What is required: In two sentences, summarize the comment below on immigration and fuel.

Surely the standard of living is determined by GDP per capita, not total GDP? Immigration would only help here if it was done according to a points system to ensure that the immigrants were more productive on average than the native population. And even that wouldn't be a solution to anti-immigrant hostility -- disproportionately-successful minorities (such as Jews in old Europe, or Chinese in much of East Asia) are often specifically targeted for that very reason!
Blissex: "So far no fuel cheaper and more energy dense than oil has been discovered"
Actually we already have three fuels with an energy density _thousands_ of times greater than that of oil or any other puny chemical fuels: uranium-235, plutonium-239 and uranium-233. The first of these occurs naturally, while the others are manufactured from uranium-238 and thorium respectively.
The problem is not that we lack a superior fuel, but that oil has fabulously enriched a rentier elite as coal never could, both because it is more plentiful and because of the labour required to mine it.

Source material:
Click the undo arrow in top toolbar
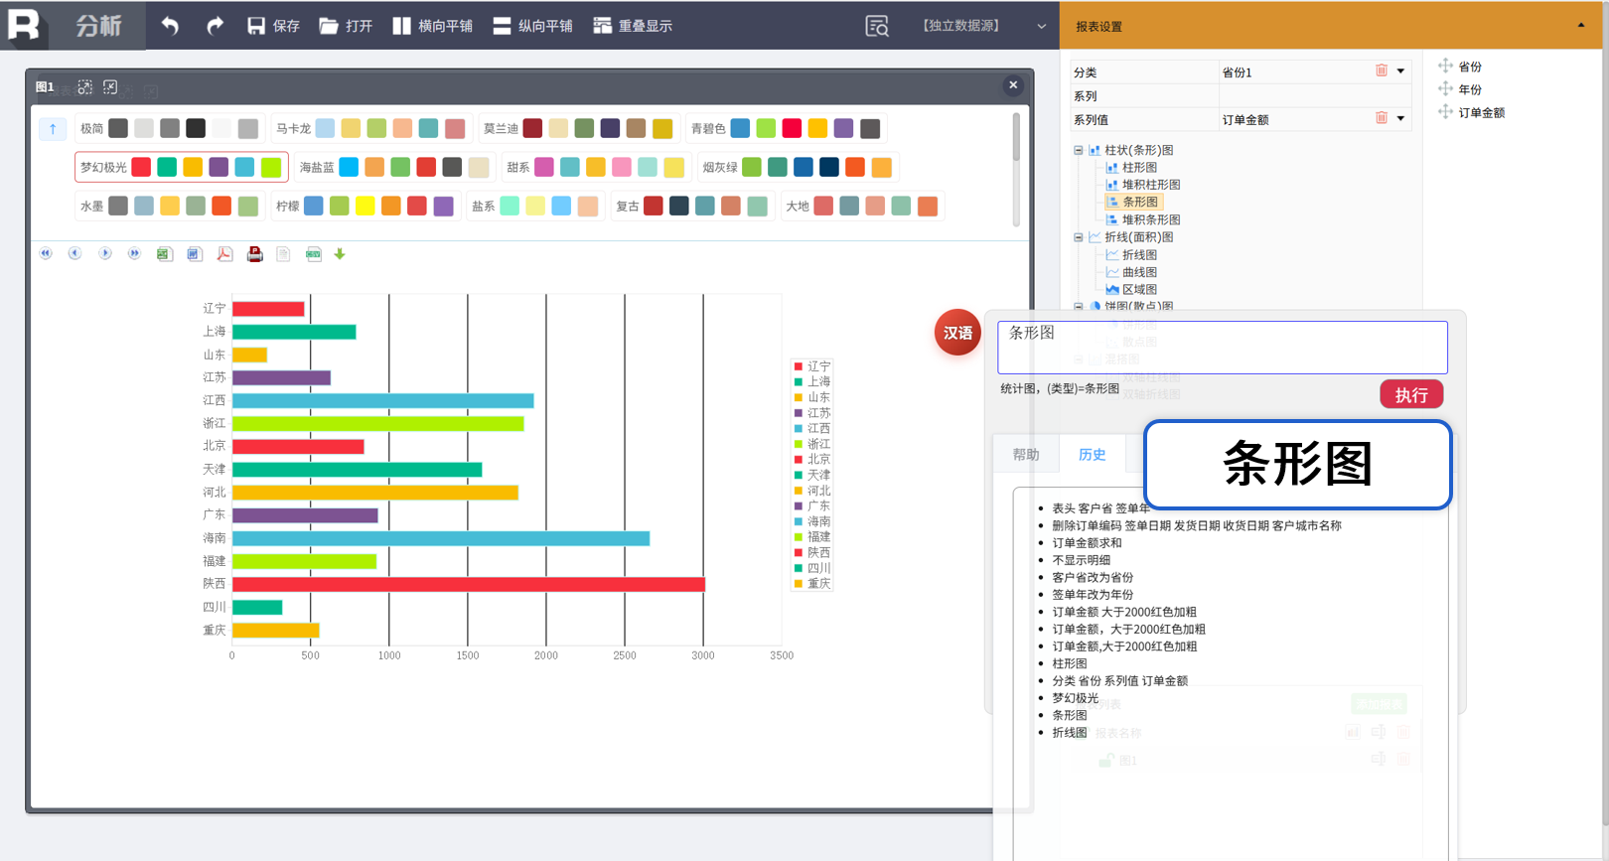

Your response: The comment argues that living standards depend on GDP per capita rather than total GDP, so immigration would help only under a points system that selects immigrants more productive than the native population. Even that would not end anti-immigrant hostility, it adds, since disproportionately successful minorities are often targeted, and it counters a claim about oil by naming uranium-235, plutonium-239 and uranium-233 as fuels thousands of times more energy dense, saying the real problem is that oil has enriched a rentier elite as coal never could.